そんなに優しく言われて、断れるわけがない。私、小さく頷いた。しかし、そうだ。よく考えたら分かることで、春樹が傘を持ってるって言っても一本で、だから…その…一本に二人入るっていうことは…
―…こっこれって…相合い…きゃー!!み、皆まで言うな!!
「タケ子、もうちょっとこっち来ないと塗れるだろ」
「え?…あ、あそうね、うん…」
私、春樹が広げた傘に身を縮めながら入った。
「…何で制服?」
春樹、私の顔を覗き込む。
「え?」
「あ…ごめん…」
「…尚の家に泊まったの昨日…」
「え!?尚の家に!?」
「あっ、いや、いたの、いたの夢子も奈美もあ、杏も…」
ドキンー
杏の笑顔が頭をよぎる。
「そっか…仲いいんだな…」
「え!?いやっ、私と杏はそんなんじゃないよ!!」
「…は…いや…尚達と…」
「あっ、あ、ひさっ、尚!!そう、そうそう、尚ね、そう!!尚にはお世話になりっぱなしで…」
「…そうか…」
「うん…」
―…春樹には…杏のこと知られたくない…杏にも春樹とのこと知られたくない…なんて、わがままだよね…

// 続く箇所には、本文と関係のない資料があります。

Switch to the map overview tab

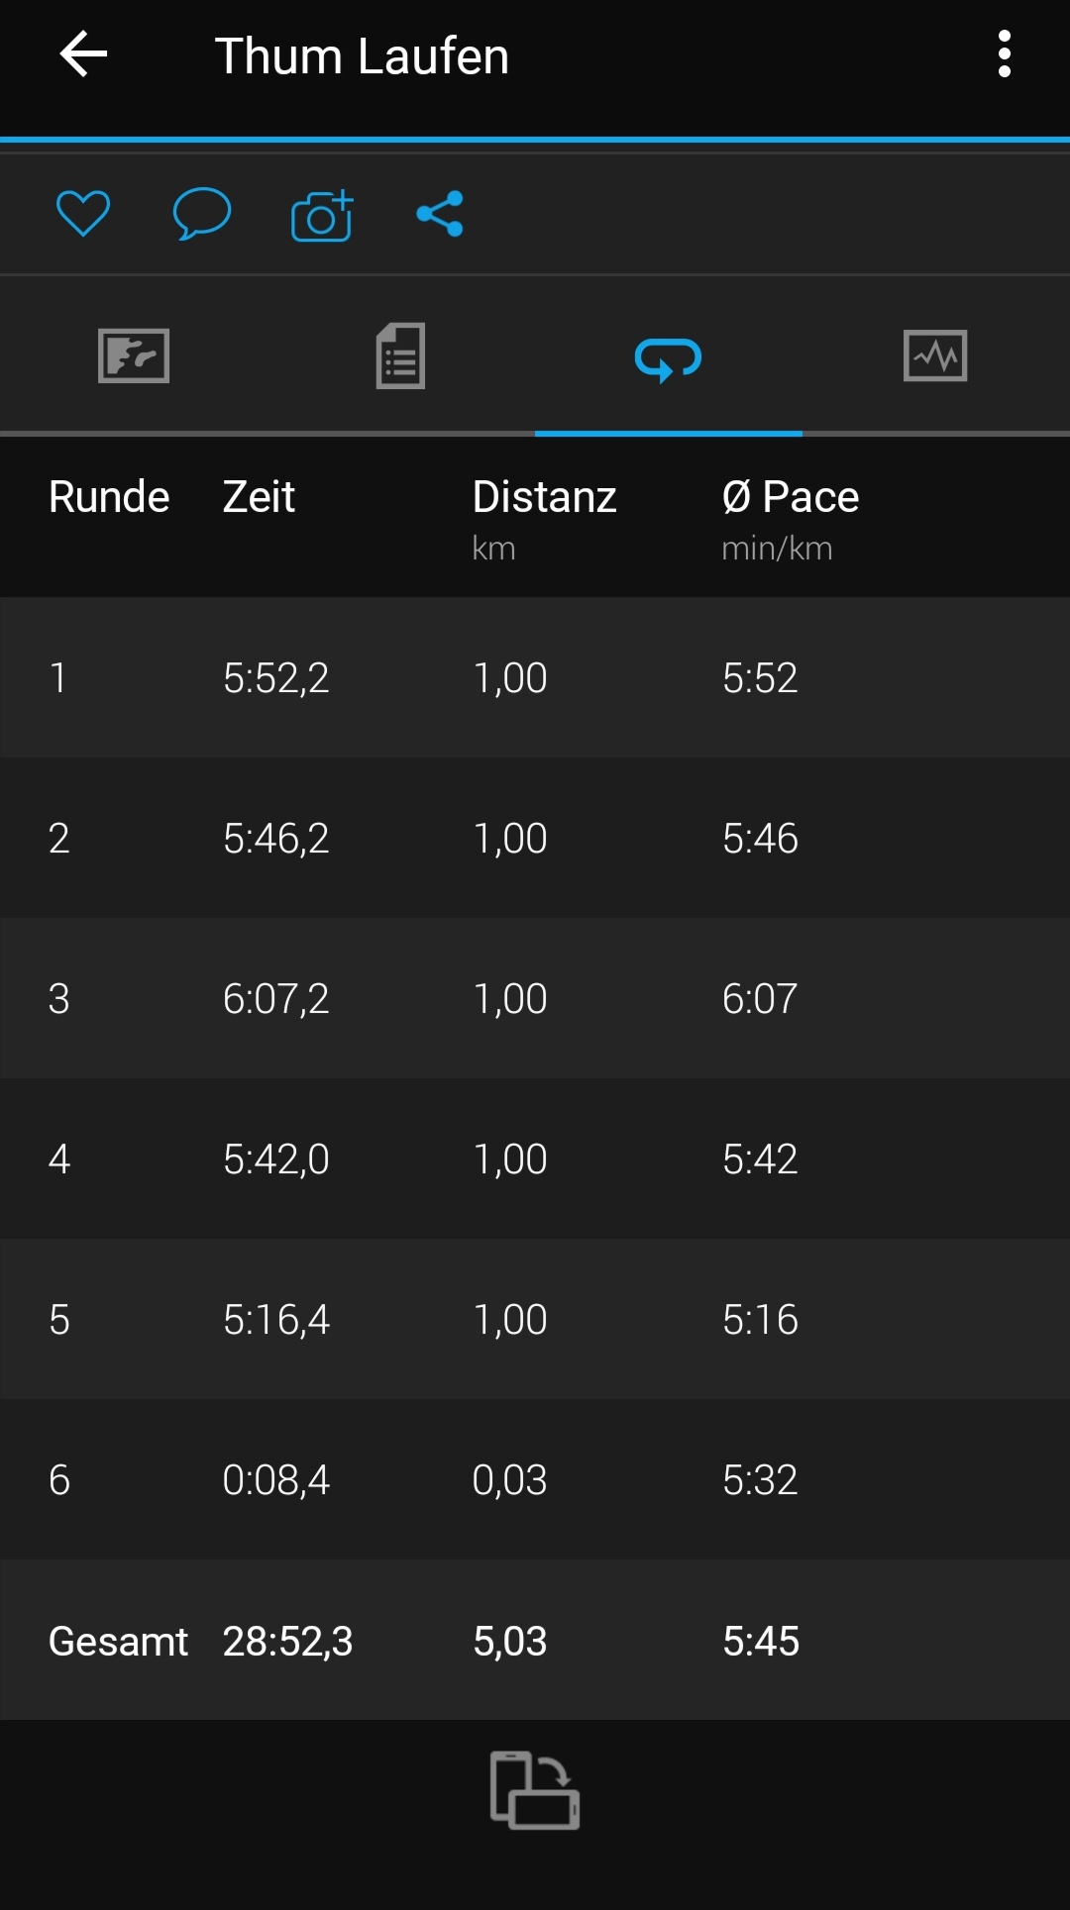pyautogui.click(x=134, y=355)
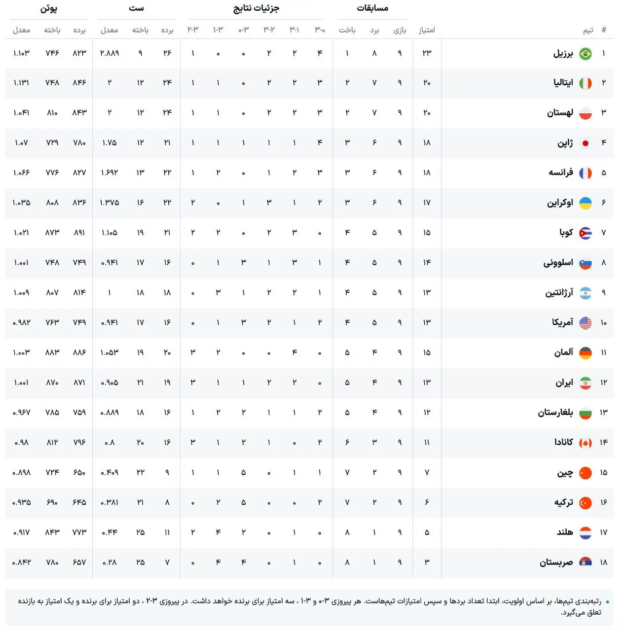
Task: Click the Japan flag icon
Action: point(585,143)
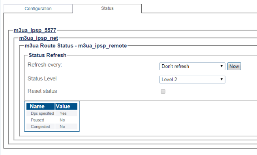
Task: Switch to the Configuration tab
Action: click(38, 9)
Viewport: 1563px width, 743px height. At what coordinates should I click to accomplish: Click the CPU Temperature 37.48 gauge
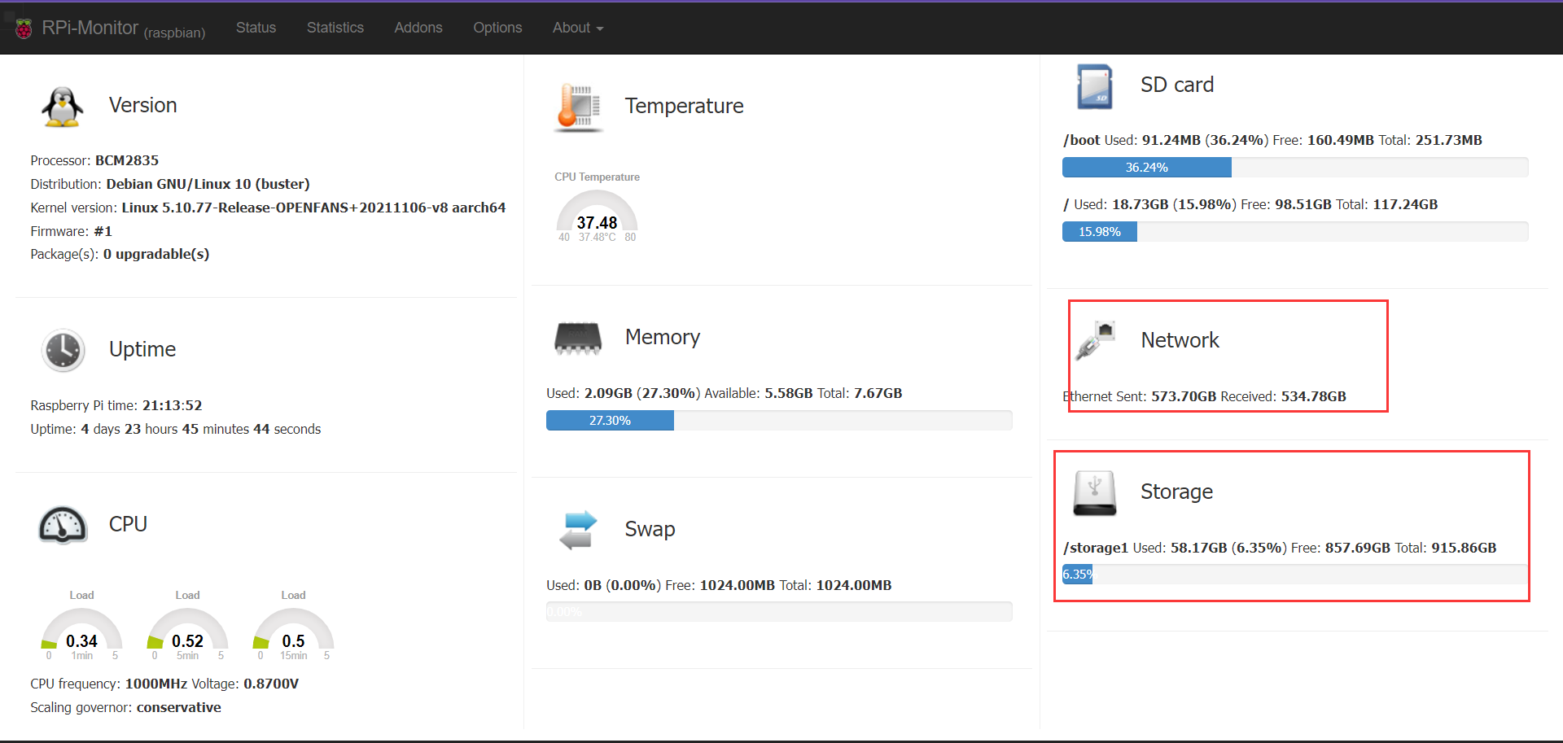[597, 216]
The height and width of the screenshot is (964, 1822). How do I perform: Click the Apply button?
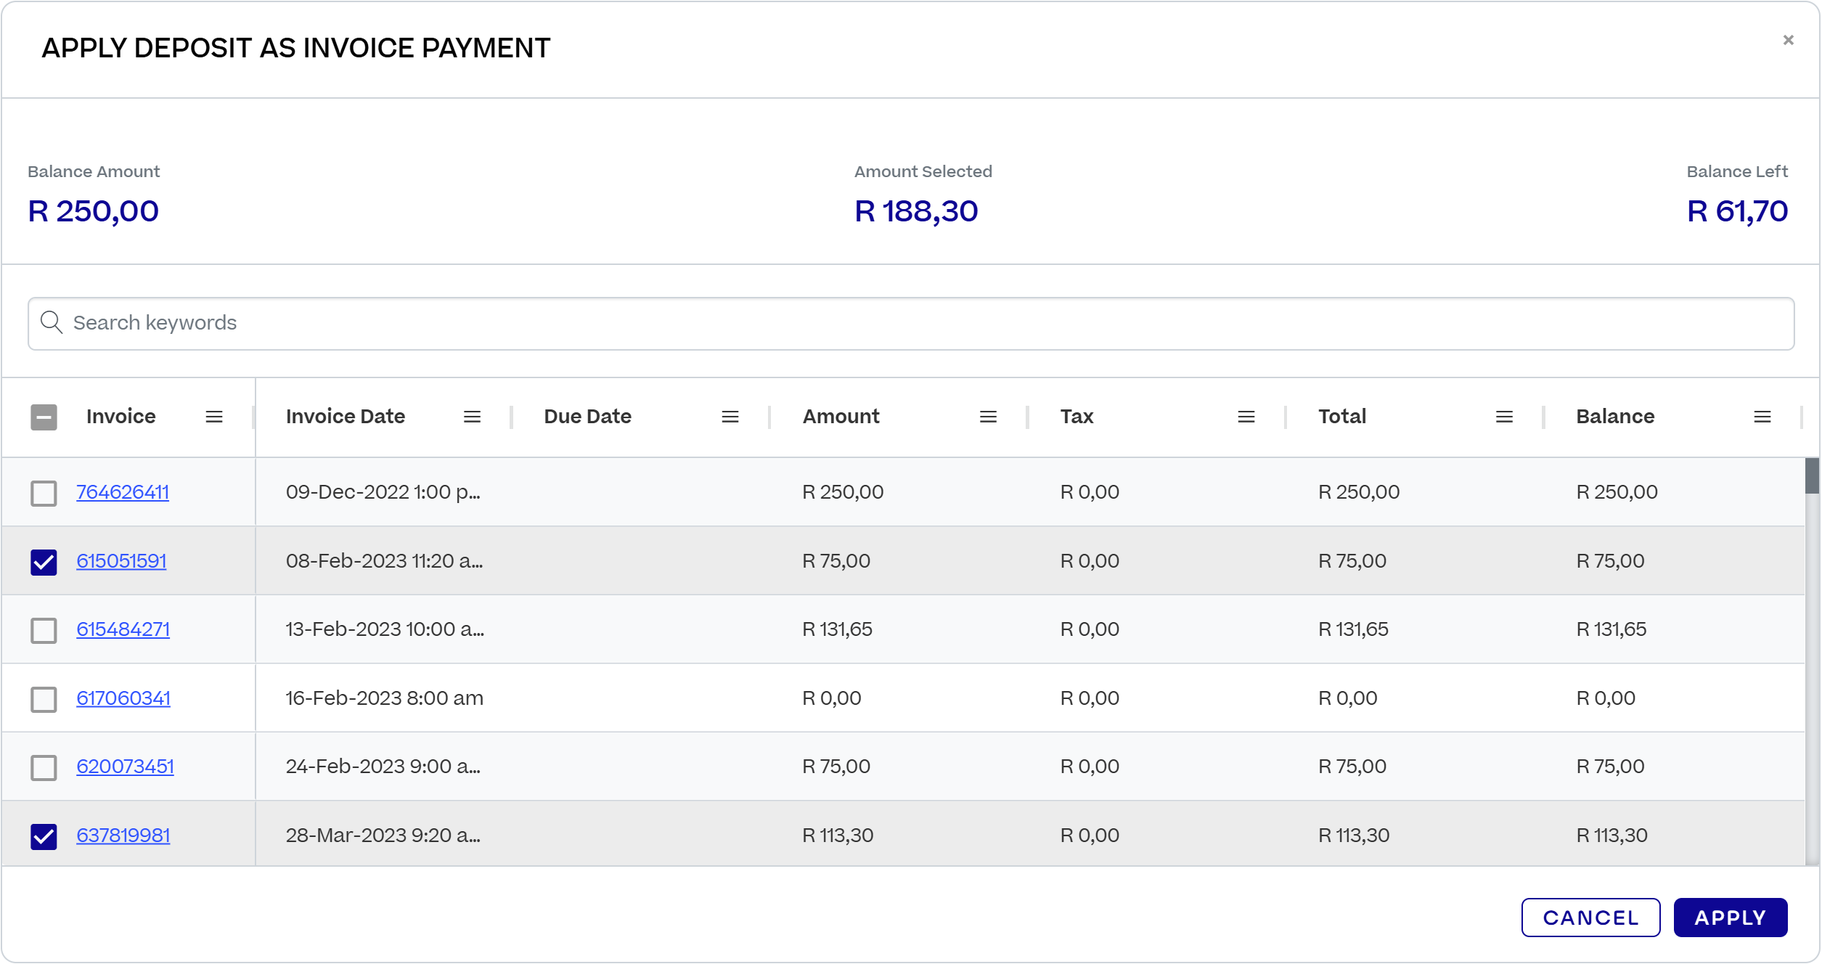pos(1731,918)
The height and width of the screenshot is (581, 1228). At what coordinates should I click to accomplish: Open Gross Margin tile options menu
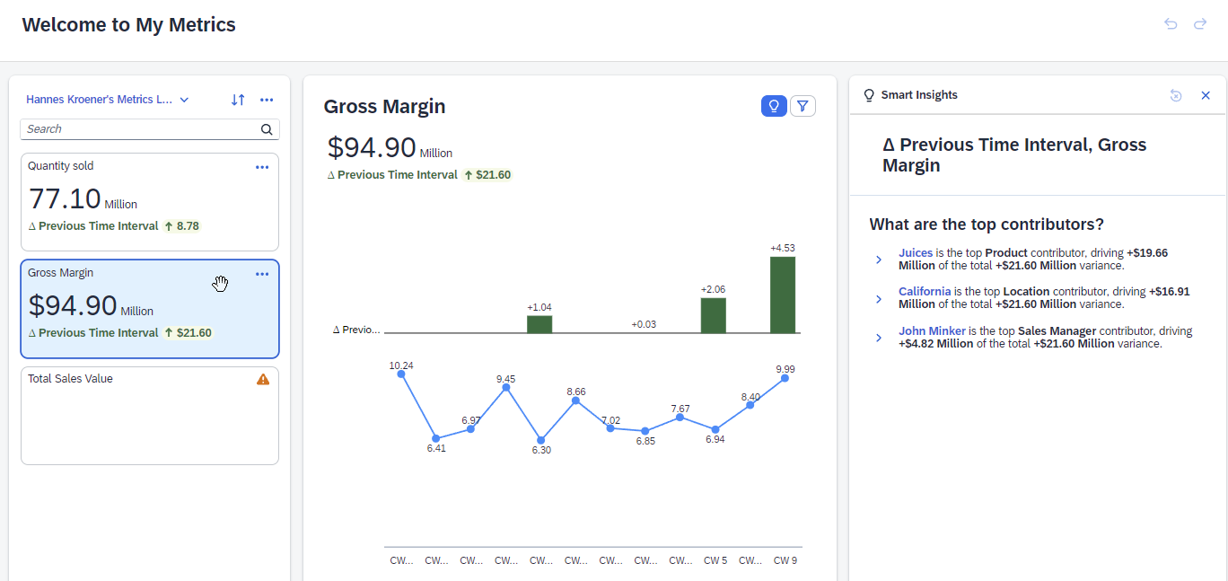262,274
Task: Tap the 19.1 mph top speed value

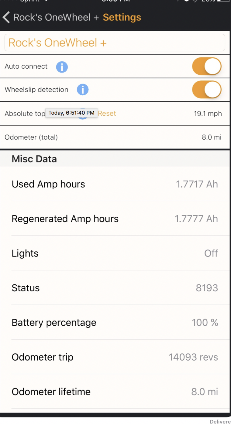Action: 208,114
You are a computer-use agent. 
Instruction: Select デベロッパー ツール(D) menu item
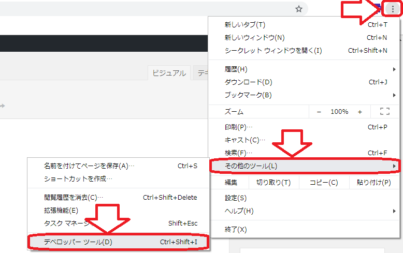(x=119, y=242)
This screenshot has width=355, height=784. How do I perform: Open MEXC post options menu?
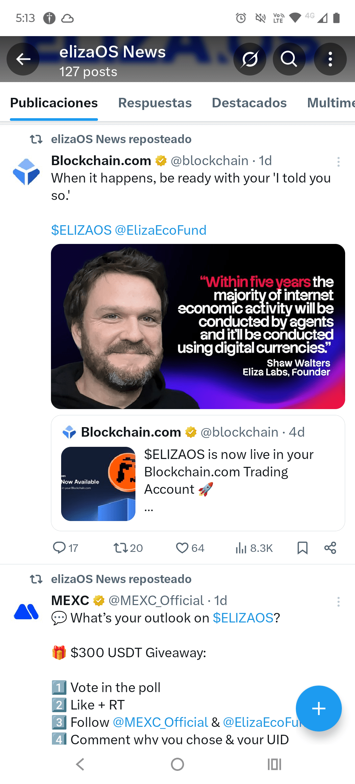point(338,601)
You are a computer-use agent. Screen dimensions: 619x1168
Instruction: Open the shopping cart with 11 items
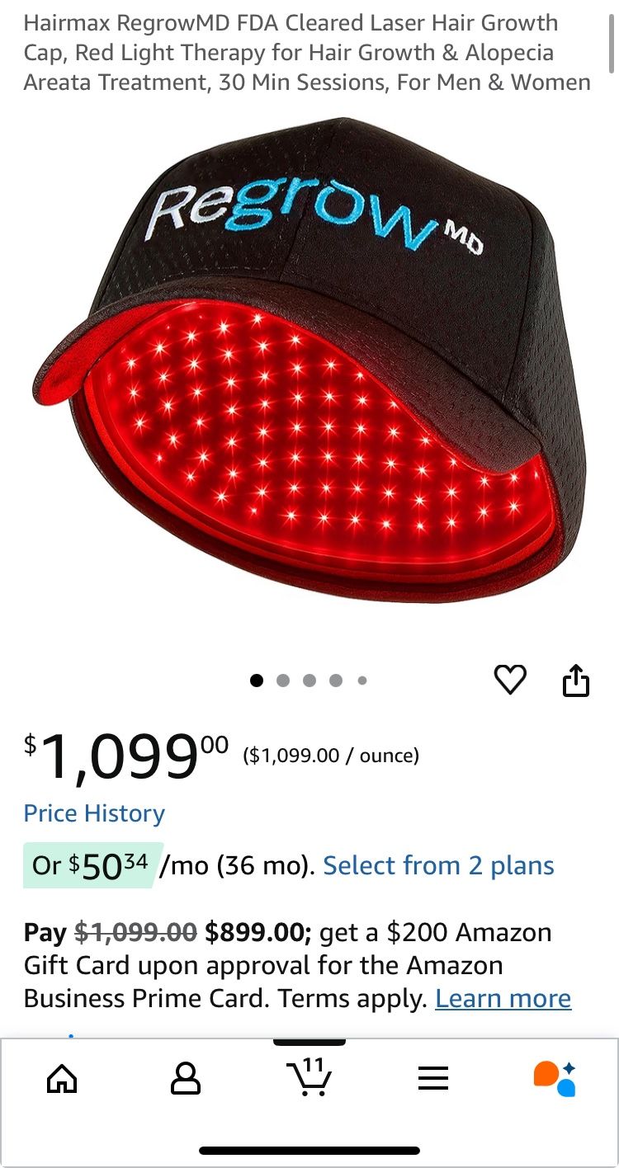(310, 1076)
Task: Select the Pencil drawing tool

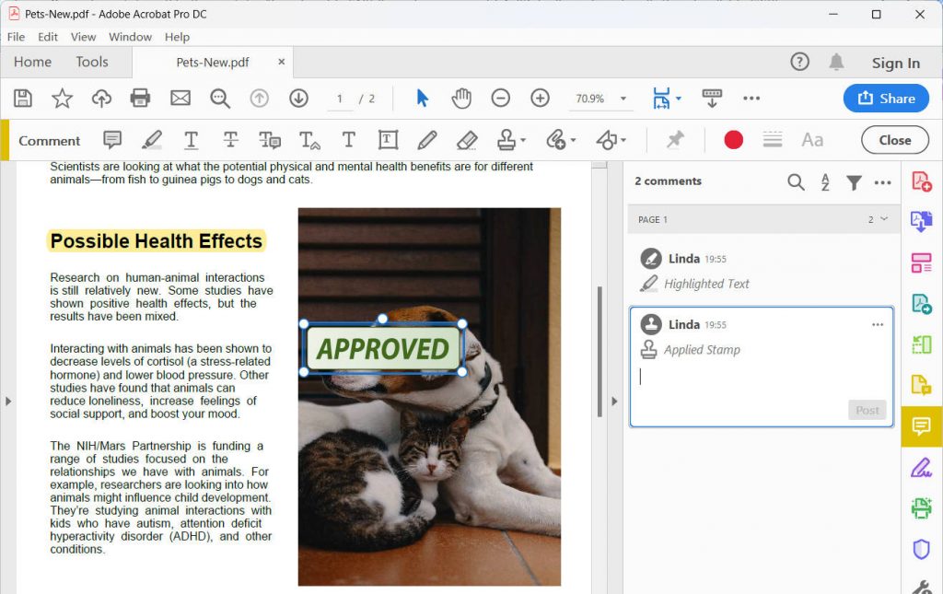Action: point(425,140)
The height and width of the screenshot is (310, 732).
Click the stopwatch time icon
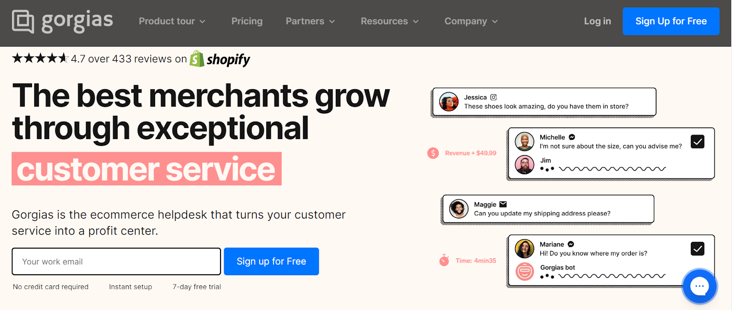tap(444, 261)
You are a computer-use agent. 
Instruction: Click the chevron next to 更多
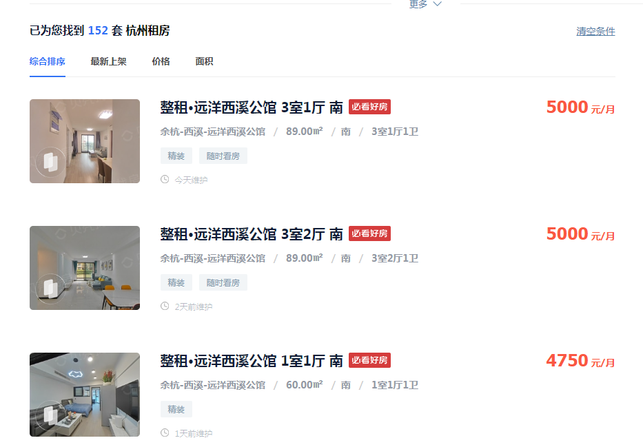[438, 4]
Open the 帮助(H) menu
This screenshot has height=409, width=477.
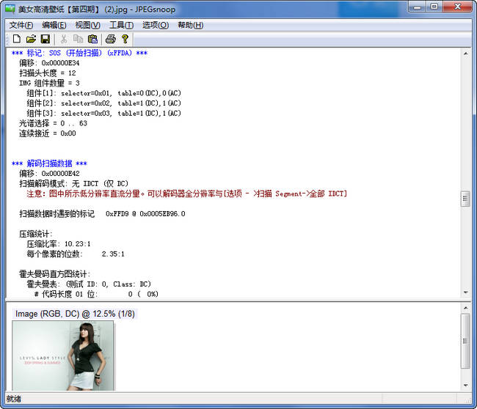tap(190, 25)
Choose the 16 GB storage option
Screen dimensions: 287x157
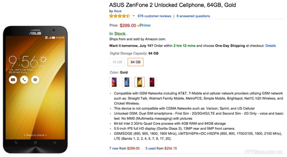[x=117, y=62]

その後の沈黙は本当に痛かった。何で傘を買わなかったのか、何度も何度も後悔して、だけど…やっぱり春樹の隣は心地良い…
黙々と歩く中、たまに春樹の腕と私の肩がぶつかって、私の鼓動がその度に早くなっていく。
「…タケ子…ごめんな…」
もうすぐ家に着いてしまう。そんな時、突然春樹が言った。
「え?…」
驚いて私の足が止まる。
「…ちゃんと謝ってなかったから…」
春樹、目を合わせない…
―春樹…
「や、や〜だぁ〜…気にしないでよ、もうあんなの慣れっこだしぃ〜」
こんな私のせいで、もう春樹に辛い思いをしてほしくなかった。
あれからずっと一人でいる春樹…私は、そう、私はもう慣れっこだから…
「そんな風に言うなよ。慣れるなよ。あんなことにっ…」
―え…
春樹が持っていたはずの傘が宙に舞う。
私は、春樹にすごい力で抱きしめられていた。
「はる…き…」
春樹の鼓動が聞こえる。そして春樹の熱い息が顔にかかり、唇が…重なった…
春樹の鼓動…力強い腕…熱い体…熱い、熱い唇…私はゆっくり目を閉じる。
長かったのか、一瞬だったのか…熱い春樹の唇がゆっくり離れ、力強い腕が緩められ、春樹の体が離れていく…
きゅー…ん
「…ごめ……」
春樹、つぶやくようにそう言いながら私の手に傘を握らせた。
春樹の背中が涙でぼやける…
何をどう考えていいのか分からない。嬉しいのか悲しいのか…春樹の熱さが胸に残って、また涙が流れ落ちた。